Ce vote montre bien que le consensus souhaité publiquement par Emmanuel Macron sur ce sujet difficile n’est décidément pas au rendez-vous. il confortera tous ceux qui continuent à se mobiliser pacifiquement depuis de longs mois, sans céder au découragement ni aux intimidations. il servira surtout, et c’est l’essentiel, à remettre dans la lumière un projet que le contexte sanitaire avait repoussé au second plan, malgré son enjeu proprement existentiel pour notre société.
La loi dite bioéthique que la majorité LREM s’obstine à vouloir faire adopter, serait, paraît-il, « un marqueur progressiste ». Mais où est le progrès dans la création d’une filiation artificielle qui nous entraînerait tout droit vers une marchandisation de la procréation ? dans l’invention d’un état civil affirmant contre toute évidence qu’un enfant peut avoir deux mamans et pas de papa ? ouvrons les yeux : l’absence d’un père ou d’une mère est toujours une souffrance et l’incroyable succès des tests ADN (pourtant officiellement interdits en France) montre bien que la fiction d’une double maternité ne résisterait pas à la quête d’origine qui étreint de plus en plus de jeunes.

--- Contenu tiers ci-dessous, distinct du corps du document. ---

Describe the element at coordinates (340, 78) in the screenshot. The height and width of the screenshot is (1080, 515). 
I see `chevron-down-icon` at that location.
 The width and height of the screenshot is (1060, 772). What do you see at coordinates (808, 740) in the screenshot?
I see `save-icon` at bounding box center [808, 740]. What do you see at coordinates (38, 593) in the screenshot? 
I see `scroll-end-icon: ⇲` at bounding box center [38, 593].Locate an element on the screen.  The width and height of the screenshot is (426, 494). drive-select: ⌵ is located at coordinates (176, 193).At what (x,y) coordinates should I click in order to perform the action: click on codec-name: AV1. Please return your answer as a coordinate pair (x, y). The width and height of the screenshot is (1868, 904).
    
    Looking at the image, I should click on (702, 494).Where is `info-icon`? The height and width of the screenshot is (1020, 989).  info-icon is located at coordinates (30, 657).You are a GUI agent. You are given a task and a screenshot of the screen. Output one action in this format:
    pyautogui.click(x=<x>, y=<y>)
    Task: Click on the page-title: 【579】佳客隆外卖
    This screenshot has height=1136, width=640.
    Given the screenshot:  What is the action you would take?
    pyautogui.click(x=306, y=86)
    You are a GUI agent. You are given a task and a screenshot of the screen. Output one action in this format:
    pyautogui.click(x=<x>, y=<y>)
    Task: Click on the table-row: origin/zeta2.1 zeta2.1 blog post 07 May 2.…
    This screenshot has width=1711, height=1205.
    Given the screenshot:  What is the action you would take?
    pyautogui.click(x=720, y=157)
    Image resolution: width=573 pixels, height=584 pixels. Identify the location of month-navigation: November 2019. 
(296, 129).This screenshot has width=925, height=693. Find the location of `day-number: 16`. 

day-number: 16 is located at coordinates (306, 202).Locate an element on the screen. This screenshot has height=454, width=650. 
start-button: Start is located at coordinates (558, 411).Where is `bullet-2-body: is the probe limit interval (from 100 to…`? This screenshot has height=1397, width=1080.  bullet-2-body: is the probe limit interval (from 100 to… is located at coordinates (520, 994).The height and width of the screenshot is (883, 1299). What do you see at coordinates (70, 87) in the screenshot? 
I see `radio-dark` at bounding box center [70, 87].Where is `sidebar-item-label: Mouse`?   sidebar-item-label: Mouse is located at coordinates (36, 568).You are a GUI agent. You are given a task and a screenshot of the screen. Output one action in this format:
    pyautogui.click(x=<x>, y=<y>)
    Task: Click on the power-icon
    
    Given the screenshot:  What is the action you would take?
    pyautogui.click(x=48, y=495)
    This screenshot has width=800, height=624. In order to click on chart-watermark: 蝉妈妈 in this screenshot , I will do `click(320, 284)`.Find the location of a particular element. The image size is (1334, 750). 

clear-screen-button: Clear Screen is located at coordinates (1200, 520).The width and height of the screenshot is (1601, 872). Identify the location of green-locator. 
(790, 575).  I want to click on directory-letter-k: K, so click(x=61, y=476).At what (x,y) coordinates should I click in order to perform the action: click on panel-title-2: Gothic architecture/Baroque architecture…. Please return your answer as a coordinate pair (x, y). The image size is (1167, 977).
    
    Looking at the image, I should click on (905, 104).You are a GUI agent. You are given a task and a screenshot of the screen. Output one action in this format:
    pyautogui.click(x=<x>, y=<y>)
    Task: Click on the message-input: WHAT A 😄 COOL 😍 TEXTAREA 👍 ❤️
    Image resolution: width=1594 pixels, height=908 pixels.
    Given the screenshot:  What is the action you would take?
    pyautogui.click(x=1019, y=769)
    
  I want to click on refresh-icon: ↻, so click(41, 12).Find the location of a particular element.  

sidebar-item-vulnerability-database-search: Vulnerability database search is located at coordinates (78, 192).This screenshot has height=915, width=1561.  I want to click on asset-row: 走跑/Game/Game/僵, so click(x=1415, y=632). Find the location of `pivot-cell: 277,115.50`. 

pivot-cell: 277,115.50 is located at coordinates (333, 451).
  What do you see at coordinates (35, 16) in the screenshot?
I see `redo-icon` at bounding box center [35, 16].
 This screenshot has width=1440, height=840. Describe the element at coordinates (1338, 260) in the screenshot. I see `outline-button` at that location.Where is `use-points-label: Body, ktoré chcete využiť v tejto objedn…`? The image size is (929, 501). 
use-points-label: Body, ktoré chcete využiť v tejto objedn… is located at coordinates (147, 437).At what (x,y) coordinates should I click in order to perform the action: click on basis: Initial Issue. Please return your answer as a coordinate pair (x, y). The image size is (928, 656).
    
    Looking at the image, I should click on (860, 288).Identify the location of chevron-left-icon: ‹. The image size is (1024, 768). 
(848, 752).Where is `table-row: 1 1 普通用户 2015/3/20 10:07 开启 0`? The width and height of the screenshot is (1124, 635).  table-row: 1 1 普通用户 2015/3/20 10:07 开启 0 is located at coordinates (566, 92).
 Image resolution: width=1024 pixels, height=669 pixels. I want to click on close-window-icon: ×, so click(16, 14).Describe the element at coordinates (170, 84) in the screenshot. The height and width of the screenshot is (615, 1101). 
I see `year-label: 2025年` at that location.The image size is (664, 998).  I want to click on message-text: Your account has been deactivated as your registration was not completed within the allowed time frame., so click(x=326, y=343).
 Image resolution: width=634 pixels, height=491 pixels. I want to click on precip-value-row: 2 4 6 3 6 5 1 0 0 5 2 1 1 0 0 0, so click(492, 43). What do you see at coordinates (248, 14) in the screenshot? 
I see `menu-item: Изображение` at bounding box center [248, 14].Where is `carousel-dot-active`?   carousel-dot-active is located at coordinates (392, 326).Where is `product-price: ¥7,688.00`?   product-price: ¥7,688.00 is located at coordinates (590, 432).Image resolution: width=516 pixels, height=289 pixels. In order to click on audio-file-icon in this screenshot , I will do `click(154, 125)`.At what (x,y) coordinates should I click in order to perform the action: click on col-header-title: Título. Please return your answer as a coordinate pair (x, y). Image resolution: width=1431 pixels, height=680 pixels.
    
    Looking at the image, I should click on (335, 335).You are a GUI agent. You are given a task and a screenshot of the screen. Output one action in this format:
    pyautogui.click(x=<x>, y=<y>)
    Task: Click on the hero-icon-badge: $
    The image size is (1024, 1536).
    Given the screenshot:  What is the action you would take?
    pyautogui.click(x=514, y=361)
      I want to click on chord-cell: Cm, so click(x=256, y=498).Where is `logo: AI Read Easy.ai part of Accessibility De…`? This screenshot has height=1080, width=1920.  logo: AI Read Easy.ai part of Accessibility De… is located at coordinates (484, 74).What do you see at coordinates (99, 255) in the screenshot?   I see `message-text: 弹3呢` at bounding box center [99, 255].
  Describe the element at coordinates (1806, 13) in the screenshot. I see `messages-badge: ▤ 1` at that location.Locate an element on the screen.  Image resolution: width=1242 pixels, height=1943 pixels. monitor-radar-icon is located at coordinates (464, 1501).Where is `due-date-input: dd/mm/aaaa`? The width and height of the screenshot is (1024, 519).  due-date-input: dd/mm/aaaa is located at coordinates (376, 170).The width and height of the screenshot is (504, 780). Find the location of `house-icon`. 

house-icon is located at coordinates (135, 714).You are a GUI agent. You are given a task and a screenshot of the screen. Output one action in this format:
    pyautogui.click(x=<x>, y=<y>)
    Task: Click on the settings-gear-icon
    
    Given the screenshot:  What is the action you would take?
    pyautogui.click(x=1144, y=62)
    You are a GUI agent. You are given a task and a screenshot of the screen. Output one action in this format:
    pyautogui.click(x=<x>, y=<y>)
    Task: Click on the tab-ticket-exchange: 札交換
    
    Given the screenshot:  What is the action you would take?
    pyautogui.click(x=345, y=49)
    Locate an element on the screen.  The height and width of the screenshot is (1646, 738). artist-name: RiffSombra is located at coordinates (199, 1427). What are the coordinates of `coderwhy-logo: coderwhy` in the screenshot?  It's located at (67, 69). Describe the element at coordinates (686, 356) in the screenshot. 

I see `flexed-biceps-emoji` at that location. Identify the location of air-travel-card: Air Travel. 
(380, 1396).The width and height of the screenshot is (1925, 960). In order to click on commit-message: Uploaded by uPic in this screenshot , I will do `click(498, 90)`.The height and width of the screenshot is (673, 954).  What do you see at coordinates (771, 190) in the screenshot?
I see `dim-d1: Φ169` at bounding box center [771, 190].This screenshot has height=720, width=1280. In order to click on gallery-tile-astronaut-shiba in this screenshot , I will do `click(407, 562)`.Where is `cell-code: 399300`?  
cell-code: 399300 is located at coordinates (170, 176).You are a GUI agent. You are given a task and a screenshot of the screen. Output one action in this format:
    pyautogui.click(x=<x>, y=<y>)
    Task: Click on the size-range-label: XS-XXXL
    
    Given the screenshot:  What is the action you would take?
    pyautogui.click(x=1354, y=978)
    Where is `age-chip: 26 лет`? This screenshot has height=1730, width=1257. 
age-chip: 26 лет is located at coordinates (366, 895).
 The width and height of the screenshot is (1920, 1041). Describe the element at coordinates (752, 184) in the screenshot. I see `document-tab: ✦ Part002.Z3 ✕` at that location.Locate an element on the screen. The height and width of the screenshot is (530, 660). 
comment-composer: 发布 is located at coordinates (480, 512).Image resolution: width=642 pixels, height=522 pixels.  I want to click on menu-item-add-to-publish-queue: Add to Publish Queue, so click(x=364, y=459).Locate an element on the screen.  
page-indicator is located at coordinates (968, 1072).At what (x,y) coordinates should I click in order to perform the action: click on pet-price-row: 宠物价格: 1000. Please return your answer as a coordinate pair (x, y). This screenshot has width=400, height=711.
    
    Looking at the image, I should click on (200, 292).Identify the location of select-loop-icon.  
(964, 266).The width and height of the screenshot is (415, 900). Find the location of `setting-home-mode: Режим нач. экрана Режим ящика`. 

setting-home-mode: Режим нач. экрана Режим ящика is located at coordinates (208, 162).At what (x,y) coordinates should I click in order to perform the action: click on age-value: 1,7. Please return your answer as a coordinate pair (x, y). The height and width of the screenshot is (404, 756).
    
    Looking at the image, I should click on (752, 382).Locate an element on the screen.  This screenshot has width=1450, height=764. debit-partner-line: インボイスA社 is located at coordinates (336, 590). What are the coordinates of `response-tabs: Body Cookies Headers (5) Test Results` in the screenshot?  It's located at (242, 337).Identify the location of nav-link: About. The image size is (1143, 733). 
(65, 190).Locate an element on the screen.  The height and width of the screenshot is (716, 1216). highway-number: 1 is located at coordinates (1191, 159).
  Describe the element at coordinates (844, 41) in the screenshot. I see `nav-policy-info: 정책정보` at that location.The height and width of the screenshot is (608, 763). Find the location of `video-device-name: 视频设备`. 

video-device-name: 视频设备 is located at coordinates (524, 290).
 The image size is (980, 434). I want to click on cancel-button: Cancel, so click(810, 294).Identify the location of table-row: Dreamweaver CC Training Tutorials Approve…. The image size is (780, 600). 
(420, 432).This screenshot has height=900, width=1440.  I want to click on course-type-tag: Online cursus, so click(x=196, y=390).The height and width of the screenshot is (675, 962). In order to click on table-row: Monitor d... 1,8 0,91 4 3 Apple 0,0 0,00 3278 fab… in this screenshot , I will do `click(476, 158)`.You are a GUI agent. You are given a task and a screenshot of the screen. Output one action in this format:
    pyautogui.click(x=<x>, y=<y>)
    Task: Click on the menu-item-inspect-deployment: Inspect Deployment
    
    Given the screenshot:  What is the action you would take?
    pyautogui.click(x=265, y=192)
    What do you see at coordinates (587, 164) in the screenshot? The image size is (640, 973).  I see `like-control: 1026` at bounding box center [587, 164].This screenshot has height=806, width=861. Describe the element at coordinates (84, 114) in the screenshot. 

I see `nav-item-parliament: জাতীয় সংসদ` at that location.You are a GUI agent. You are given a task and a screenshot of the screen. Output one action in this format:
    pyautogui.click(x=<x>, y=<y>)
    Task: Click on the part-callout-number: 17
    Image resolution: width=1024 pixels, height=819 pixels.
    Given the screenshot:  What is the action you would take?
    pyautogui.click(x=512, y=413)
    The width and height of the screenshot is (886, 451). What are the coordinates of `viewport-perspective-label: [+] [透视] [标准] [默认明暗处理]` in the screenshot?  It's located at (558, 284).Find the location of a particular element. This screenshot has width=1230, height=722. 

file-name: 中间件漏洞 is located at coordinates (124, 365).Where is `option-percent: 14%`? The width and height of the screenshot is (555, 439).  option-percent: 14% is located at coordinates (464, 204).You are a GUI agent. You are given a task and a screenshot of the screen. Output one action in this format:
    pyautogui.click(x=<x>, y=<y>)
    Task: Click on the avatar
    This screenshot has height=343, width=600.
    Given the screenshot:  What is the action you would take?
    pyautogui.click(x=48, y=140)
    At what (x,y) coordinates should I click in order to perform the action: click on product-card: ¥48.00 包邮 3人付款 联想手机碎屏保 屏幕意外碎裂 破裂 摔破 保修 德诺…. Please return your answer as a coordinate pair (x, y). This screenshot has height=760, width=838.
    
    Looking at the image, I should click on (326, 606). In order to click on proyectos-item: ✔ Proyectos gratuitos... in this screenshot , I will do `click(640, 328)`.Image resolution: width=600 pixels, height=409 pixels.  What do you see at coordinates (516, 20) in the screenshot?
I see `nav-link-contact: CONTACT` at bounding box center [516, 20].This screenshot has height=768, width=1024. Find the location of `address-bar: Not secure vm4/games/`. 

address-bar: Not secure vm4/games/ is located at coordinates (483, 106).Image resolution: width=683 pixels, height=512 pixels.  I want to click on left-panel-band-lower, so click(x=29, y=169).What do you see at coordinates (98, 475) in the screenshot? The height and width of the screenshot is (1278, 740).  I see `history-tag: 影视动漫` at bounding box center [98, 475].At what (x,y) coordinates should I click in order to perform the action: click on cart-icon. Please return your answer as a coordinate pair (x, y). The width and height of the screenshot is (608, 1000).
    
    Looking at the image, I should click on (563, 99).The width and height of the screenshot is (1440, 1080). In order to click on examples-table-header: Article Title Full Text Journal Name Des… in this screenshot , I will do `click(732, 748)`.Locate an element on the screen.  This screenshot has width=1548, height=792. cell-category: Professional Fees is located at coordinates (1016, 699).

Ce projet de loi mérite mieux que des affrontements partisans et des calculs électoralistes. Considérer que l’être humain n’est pas un objet dont nous pouvons disposer à notre guise devrait au contraire réunir une majorité attachée au bien commun, par-delà les étiquettes politiques. les écologistes, qui se battent contre les OGM dans l’agriculture, devraient refuser les manipulations génétiques sur les embryons humains. les élus de gauche, qui rejettent la toute-puissance du marché, devraient s’élever contre un système qui conduira à acheter sur catalogue le sperme de donneurs sélectionnés à prix d’or.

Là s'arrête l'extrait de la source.